**Recorded data:**

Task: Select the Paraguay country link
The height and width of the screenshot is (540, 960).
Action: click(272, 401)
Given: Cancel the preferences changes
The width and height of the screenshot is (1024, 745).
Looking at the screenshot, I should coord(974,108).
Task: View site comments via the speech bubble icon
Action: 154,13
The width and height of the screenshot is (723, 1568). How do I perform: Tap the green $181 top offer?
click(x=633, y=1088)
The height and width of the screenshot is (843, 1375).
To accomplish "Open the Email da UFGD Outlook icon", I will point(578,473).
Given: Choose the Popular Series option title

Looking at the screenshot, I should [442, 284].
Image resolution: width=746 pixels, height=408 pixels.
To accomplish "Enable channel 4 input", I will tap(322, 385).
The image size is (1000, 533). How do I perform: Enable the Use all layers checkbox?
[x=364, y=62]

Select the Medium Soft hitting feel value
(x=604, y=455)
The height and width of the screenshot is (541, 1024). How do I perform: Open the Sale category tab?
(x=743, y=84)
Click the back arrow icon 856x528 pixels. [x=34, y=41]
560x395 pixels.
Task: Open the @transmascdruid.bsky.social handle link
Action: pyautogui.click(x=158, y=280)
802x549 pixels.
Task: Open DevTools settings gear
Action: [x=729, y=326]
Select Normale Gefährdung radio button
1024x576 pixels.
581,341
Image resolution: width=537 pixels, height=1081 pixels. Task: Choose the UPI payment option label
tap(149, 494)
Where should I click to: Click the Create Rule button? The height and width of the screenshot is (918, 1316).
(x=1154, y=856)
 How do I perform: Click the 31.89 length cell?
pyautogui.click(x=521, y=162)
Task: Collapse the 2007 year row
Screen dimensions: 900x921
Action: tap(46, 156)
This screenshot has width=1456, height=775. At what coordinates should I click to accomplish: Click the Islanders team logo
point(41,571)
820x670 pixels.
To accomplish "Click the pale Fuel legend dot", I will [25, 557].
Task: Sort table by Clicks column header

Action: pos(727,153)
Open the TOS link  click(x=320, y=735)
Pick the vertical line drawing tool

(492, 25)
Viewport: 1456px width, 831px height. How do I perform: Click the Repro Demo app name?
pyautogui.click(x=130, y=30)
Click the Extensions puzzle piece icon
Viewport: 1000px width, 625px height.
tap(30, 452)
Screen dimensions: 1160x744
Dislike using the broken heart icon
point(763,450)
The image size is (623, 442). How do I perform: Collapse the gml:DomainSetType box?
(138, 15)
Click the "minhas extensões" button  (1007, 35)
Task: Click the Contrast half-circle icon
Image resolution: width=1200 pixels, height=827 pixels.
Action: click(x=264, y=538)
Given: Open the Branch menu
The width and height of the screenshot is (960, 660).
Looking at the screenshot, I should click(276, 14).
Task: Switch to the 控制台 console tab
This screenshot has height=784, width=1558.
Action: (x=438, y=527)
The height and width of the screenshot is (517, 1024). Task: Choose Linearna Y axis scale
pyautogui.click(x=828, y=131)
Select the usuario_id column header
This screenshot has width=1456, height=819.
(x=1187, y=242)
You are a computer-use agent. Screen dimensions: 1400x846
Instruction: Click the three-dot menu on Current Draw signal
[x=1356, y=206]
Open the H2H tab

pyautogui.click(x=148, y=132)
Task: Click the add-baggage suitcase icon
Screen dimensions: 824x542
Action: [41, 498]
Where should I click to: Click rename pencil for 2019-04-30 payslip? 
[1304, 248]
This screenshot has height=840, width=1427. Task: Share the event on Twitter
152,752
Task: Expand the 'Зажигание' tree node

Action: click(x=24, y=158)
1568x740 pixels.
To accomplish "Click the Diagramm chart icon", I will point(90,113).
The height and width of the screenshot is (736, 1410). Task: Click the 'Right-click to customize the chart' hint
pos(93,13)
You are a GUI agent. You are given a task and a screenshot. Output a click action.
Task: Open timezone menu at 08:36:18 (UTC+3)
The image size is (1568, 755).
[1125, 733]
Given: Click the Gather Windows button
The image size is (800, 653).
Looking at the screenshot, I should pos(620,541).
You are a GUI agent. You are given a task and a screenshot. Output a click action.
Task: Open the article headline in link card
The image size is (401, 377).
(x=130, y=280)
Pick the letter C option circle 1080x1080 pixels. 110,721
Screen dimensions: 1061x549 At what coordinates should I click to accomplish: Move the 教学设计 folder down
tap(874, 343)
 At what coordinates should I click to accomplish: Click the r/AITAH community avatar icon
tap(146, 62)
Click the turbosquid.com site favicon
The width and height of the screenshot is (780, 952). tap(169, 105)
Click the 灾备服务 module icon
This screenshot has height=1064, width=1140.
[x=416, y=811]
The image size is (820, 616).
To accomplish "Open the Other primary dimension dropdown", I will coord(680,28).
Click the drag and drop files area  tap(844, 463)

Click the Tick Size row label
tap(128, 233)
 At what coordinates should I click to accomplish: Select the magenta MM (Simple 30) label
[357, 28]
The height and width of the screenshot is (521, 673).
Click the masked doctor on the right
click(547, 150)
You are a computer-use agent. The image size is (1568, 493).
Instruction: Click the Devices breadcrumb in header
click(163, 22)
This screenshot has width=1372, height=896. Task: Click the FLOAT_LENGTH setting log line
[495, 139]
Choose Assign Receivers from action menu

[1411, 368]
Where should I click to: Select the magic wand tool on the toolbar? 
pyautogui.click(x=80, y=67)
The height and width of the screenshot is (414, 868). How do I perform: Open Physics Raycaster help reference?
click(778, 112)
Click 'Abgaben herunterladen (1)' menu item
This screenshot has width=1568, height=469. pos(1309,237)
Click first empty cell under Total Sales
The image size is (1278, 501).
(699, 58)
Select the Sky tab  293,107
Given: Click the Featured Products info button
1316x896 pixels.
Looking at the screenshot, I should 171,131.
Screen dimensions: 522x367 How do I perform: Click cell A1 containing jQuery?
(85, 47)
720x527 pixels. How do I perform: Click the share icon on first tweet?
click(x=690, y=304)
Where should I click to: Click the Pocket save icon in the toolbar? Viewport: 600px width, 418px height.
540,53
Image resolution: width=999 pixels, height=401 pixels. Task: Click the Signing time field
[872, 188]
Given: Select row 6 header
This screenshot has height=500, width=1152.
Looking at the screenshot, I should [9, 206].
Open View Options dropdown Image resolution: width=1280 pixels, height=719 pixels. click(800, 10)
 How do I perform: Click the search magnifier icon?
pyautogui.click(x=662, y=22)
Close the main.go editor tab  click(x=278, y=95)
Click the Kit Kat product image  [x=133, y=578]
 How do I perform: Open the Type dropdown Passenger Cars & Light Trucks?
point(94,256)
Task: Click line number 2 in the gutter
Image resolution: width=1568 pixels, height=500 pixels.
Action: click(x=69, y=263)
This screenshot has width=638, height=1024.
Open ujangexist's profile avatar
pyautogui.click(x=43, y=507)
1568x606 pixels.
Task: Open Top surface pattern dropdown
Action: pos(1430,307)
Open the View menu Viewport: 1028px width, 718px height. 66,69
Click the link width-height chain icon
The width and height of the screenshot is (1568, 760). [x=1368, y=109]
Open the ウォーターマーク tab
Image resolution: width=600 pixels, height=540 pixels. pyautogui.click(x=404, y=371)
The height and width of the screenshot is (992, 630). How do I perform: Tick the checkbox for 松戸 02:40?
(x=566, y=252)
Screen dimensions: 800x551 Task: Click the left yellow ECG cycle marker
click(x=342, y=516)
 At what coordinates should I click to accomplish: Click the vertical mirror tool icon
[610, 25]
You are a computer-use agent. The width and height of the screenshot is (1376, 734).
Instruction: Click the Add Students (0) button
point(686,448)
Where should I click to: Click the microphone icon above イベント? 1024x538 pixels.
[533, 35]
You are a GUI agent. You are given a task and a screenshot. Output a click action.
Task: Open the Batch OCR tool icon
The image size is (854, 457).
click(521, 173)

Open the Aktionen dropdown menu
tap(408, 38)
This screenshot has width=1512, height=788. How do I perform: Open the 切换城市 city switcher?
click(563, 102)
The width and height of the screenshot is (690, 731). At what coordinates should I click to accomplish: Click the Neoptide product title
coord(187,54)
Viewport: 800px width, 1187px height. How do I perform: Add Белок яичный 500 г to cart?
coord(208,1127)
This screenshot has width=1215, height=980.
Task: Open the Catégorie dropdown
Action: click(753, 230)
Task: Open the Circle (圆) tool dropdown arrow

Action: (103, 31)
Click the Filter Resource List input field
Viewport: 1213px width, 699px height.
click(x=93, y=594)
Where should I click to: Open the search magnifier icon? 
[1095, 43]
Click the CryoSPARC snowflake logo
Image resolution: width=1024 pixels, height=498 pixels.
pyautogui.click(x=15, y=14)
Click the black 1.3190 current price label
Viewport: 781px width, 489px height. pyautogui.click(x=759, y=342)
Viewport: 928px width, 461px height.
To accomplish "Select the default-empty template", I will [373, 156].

**Assigned task:** Bring together every line in the entries that holds the string "computer".

**Response:**
You are a computer-use agent. Screen dimensions: 1400x846
You are a computer-use agent. The image size is (1568, 493).
You are a computer-use agent. The width and height of the screenshot is (1376, 734).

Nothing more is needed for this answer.